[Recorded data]

=== Section Start ===

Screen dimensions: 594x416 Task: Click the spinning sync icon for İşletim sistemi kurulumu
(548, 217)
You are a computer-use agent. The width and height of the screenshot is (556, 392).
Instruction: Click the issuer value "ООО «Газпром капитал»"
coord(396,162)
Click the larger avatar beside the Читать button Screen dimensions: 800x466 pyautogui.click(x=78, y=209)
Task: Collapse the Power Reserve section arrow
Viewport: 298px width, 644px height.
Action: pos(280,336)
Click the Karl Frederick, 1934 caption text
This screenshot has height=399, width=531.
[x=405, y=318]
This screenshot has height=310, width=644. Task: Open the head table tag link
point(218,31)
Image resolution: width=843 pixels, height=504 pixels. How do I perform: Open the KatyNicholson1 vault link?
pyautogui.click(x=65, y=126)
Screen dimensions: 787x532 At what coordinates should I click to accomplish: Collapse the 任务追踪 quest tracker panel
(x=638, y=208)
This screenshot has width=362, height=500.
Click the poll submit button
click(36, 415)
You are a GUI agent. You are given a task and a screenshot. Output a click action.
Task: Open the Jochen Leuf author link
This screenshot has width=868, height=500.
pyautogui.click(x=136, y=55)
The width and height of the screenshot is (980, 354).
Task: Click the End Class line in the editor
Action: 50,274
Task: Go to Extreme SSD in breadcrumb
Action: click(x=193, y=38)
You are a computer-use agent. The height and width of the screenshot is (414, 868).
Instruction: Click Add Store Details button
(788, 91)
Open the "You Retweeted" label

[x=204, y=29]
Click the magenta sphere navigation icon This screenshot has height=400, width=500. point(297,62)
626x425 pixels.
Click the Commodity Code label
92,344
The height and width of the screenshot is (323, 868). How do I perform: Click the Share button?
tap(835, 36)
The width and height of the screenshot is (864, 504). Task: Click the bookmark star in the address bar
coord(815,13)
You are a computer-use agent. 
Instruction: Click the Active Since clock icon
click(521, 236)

=== Section End ===

**Your task**
Take every line from the data that includes the word "computer".

**Task solution**
You are a computer-use agent. The width and height of the screenshot is (556, 392).
You are a computer-use agent. The height and width of the screenshot is (414, 868).
You are a computer-use agent. 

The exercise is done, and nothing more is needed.